__Description du problème__: Reproduisez à l'identique le passage du texte sur le jeu Rococo qui commence à "En fin de tour, chaque" et se termine à "mais assez ingénieuse)".

__Document__:
+===+

Après l'action principale, le joueur peut déclencher son action secondaire, qui dépend de son commis.
Exemple d'un début de tour de jeu :
"Pendant la première phase, j'ai choisi un apprenti (à gauche), un compagnon (au centre) et un grand Maître (à droite) dans ma pioche. Je peux par exemple pour ma première action chercher une tuile soie jaune à l'entrepôt avec l'apprenti, puis dépenser 8 Louis d'or pour gagner 2 points de victoire. Quand le tour de jeu reviendra à moi, je pourrais utiliser mon maître couturier pour recruter un nouveau commis qui viendra directement dans ma main et gagner 2 sous par robe rouge ou 1 sou par robe jaune etc etc... jusqu'à passer"
En fin de tour, chaque joueur reçoit un revenu, on a une phase d'entretien (réapprovisionnement des robes, des commis à embaucher et des tuiles tissus). et un nouveau tour commence. Le joueur consulte sa pioche, puise dans les cartes restantes et utilise sa défausse si besoin comme tout bon deckbuilding.
Il reste deux trois détails non évoqués mais j'espère que vous avez saisi les principales règles !!!
Mécanisme du jeu :
Ah Rococo, on peut dire que ce nom correspond bien au thème et à la profusion des mécanismes déployées dans ce jeu puisqu’on retrouve :
- Du deck (hand) building à la fois classique (gestion du deck avec épuration, gestion de la fréquence des cartes) et innovant (le fait de pouvoir choisir ses cartes et donc anticiper ses futurs tours est une idée simple mais assez ingénieuse)

+===+

__Données de localisation des éléments et du texte__:
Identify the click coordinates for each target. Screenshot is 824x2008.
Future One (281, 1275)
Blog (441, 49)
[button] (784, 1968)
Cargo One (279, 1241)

+===+

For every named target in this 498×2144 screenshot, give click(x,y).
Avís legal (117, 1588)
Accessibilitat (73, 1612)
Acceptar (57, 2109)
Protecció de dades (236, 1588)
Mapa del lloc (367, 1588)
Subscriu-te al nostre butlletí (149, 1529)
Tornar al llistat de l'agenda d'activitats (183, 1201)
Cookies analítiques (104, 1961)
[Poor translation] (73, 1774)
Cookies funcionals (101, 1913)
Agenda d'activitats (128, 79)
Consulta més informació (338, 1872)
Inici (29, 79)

+===+

__Résultat obtenu__:
En fin de tour, chaque joueur reçoit un revenu, on a une phase d'entretien (réapprovisionnement des robes, des commis à embaucher et des tuiles tissus). et un nouveau tour commence. Le joueur consulte sa pioche, puise dans les cartes restantes et utilise sa défausse si besoin comme tout bon deckbuilding.
Il reste deux trois détails non évoqués mais j'espère que vous avez saisi les principales règles !!!
Mécanisme du jeu :
Ah Rococo, on peut dire que ce nom correspond bien au thème et à la profusion des mécanismes déployées dans ce jeu puisqu’on retrouve :
- Du deck (hand) building à la fois classique (gestion du deck avec épuration, gestion de la fréquence des cartes) et innovant (le fait de pouvoir choisir ses cartes et donc anticiper ses futurs tours est une idée simple mais assez ingénieuse)